"The earliest vivid memory in my life," said Kazuo Matsubayashi, "is the day my father was arrested on January 7th, 1943. My mother took me to the police station, where my father and many Japanese men were being loaded on trucks. I remember my father shouting something to us from the back of the truck as it left the compound, but I could not hear what he was saying. Even at the age of less than 6, I felt some invisible force was changing our lives."

The internment of Japanese Americans? No. Matsubayashi was recalling a shameful and forgotten chapter in American history. From 1942 onward, the United States abducted some 3,000 people of Japanese, Italian and German ancestry from Latin America, shipped them to the United States and placed them in internment camps. These prisoners were never charged with crimes.

Six-year-old Kazuo Matsubayashi was in this group. In 1943 the United States transported him and his mother and siblings from Peru to join their father at the Crystal City detention camp in Texas.

With the United States now shipping foreigners captured in Afghanistan to Guantanamo Bay, Cuba, it's worth reflecting on the story of Kazuo Matsubayashi and his fellow prisoners from Latin America. In 1942 the U.S. government persuaded several Latin American countries to arrest certain people of Japanese, German and Italian descent living within their borders. These countries, Peru at the forefront, then turned over the detainees to agents of the U.S. government, which shipped them under guard to this country. Once they were on U.S. soil, the Immigration and Naturalization Service took charge of the detainees and imprisoned them in special camps for enemy aliens in Seagoville, Crystal City and Kenedy, all in Texas.

Approximately two-thirds of these prisoners were of Japanese origin. Some were citizens of Latin American countries. All were noncombatants. Why were they abducted? In the case of the Japanese, the initial rationale appears to have been to intern potential subversives who were leaders in the overseas Japanese communities. Soon, however, this stated rationale collapsed. For example, the Prado government of Peru eagerly arrested whole families of Japanese descent that posed no threat to the government in order to deport them.

During World War II, the U.S. government exchanged some of these prisoners for American prisoners of war in Japan. When the war with Japan ended in 1945, the rationale for holding the prisoners evaporated.

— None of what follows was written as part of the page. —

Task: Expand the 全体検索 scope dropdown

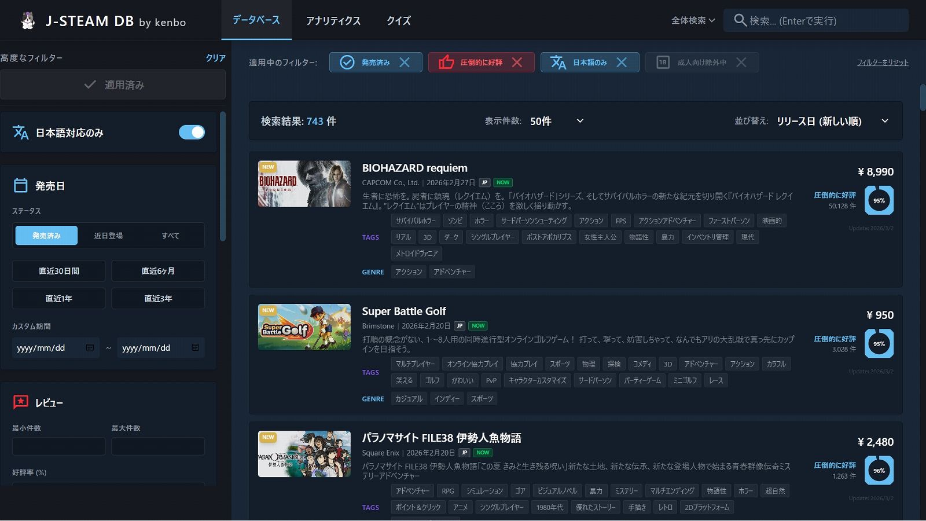Action: (x=693, y=20)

From November 1945 to February 1946, at least 1,400 of the Japanese internees were sent "voluntarily" to Japan. It is doubtful that all of them truly left on their own volition. Most of the new deportees, after all, had never even seen Japan.

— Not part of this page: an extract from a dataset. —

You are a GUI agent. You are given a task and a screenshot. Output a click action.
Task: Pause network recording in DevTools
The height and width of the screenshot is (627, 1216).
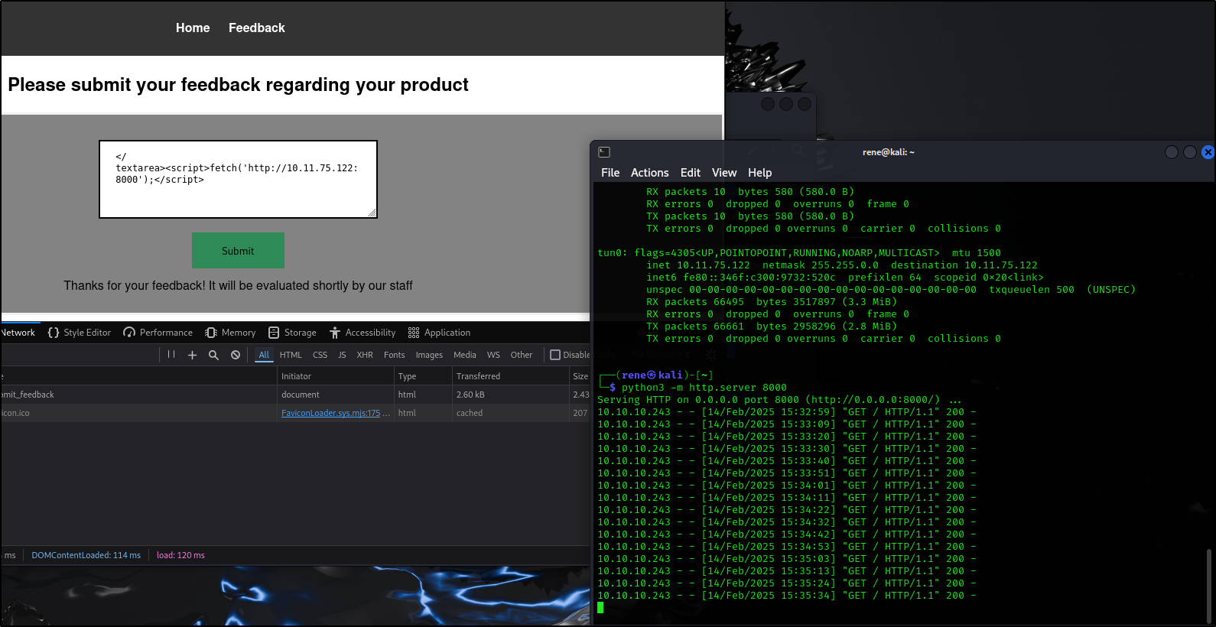point(171,355)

But what to do with those remaining in detention in peacetime? Technically, the government considered the prisoners to be illegal residents of the United States, so the prisoners had no right to remain in the country. Peru refused to take back many of its former residents. A few children born in the camps could claim U.S. citizenship. In December 1947, Interior Secretary Harold Ickes, lamenting "our maimed, mutilated and missing civil liberties," questioned why the United States was still holding "293 naturalized Peruvians of Japanese descent, who were taken by force by our State and Justice Departments from their homes in Peru." As late as 1949, some Japanese remained in detention. Some former internees, ironically, eventually became U.S. citizens.

In 1999 the United States issued an apology for its treatment of the Peruvian Japanese and provided them with a token payment of $5,000 for their ordeal. It never admitted, however, that it had violated international law by abducting noncombatant civilians from another country during wartime.

In World War II the United States engaged in a miscarriage of justice by abducting a class of "enemy aliens" abroad on suspicion of being potential subversives. It then compounded its error by keeping many of these people in prison for years, even when the State and Justice departments realized that these people did not pose any plausible threat to the United States.

Is the government now repeating its mistake of 60 years ago? Probably not. The administration has assured the world that it is holding "unlawful combatants" in Guantanamo Bay. But -- to be blunt -- assurances are inadequate. After all, a recent Time magazine article has suggested that up to 100 of these prisoners may not be terrorists at all. If that is true, what justification does the administration have for continuing to hold them?

Here the lesson from World War II is clear: It is morally repugnant to abduct foreigners from abroad and imprison them indefinitely without charges if they pose no credible threat to Americans. Will the administration pay attention to history?

The writer is an assistant professor of history at the Elliott School of International Affairs at George Washington University.